--- Dataset content Enclosed Below ---

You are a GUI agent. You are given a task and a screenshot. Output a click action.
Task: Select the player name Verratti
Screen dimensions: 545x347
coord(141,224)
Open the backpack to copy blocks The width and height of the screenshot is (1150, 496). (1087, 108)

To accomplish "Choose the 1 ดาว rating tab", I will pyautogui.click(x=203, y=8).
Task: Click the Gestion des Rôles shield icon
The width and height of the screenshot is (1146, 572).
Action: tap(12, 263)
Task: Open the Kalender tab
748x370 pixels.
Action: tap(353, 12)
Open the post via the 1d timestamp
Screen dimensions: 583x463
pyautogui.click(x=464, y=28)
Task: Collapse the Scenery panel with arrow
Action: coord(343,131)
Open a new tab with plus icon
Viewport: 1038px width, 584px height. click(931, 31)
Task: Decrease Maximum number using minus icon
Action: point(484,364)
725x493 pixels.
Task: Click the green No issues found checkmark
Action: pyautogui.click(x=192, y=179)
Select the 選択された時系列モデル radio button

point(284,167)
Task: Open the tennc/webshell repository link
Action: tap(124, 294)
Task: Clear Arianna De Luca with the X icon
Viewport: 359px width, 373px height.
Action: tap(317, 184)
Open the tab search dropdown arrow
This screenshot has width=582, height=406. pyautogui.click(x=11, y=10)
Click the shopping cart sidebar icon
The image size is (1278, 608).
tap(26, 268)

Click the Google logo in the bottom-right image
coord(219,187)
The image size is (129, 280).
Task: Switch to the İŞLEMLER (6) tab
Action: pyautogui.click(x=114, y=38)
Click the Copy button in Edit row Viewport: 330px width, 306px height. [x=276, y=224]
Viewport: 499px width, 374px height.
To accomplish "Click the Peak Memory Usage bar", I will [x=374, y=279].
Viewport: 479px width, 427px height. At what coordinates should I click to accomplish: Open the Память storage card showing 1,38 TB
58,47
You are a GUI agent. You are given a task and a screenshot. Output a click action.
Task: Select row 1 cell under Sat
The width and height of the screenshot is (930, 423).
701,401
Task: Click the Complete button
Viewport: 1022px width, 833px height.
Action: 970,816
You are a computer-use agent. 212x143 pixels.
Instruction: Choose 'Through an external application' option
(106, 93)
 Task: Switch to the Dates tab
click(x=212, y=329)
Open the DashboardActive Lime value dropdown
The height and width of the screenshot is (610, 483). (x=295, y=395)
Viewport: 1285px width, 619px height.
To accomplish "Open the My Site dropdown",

--- End of Enclosed Dataset content ---

* **Task statement**:
Give the records above again in full, keeping every character unchanged.

* **Exercise response**:
You are a GUI agent. You are given a task and a screenshot. Output a click action.
Task: Select the player name Verratti
Screen dimensions: 545x347
coord(141,224)
Open the backpack to copy blocks The width and height of the screenshot is (1150, 496). (1087, 108)

To accomplish "Choose the 1 ดาว rating tab", I will pyautogui.click(x=203, y=8).
Task: Click the Gestion des Rôles shield icon
The width and height of the screenshot is (1146, 572).
Action: tap(12, 263)
Task: Open the Kalender tab
748x370 pixels.
Action: tap(353, 12)
Open the post via the 1d timestamp
Screen dimensions: 583x463
pyautogui.click(x=464, y=28)
Task: Collapse the Scenery panel with arrow
Action: coord(343,131)
Open a new tab with plus icon
Viewport: 1038px width, 584px height. click(931, 31)
Task: Decrease Maximum number using minus icon
Action: point(484,364)
725x493 pixels.
Task: Click the green No issues found checkmark
Action: pyautogui.click(x=192, y=179)
Select the 選択された時系列モデル radio button

point(284,167)
Task: Open the tennc/webshell repository link
Action: tap(124, 294)
Task: Clear Arianna De Luca with the X icon
Viewport: 359px width, 373px height.
Action: tap(317, 184)
Open the tab search dropdown arrow
This screenshot has width=582, height=406. pyautogui.click(x=11, y=10)
Click the shopping cart sidebar icon
The image size is (1278, 608).
tap(26, 268)

Click the Google logo in the bottom-right image
coord(219,187)
The image size is (129, 280).
Task: Switch to the İŞLEMLER (6) tab
Action: pyautogui.click(x=114, y=38)
Click the Copy button in Edit row Viewport: 330px width, 306px height. [x=276, y=224]
Viewport: 499px width, 374px height.
To accomplish "Click the Peak Memory Usage bar", I will [x=374, y=279].
Viewport: 479px width, 427px height. At what coordinates should I click to accomplish: Open the Память storage card showing 1,38 TB
58,47
You are a GUI agent. You are given a task and a screenshot. Output a click action.
Task: Select row 1 cell under Sat
The width and height of the screenshot is (930, 423).
701,401
Task: Click the Complete button
Viewport: 1022px width, 833px height.
Action: 970,816
You are a computer-use agent. 212x143 pixels.
Instruction: Choose 'Through an external application' option
(106, 93)
 Task: Switch to the Dates tab
click(x=212, y=329)
Open the DashboardActive Lime value dropdown
The height and width of the screenshot is (610, 483). (x=295, y=395)
Viewport: 1285px width, 619px height.
To accomplish "Open the My Site dropdown",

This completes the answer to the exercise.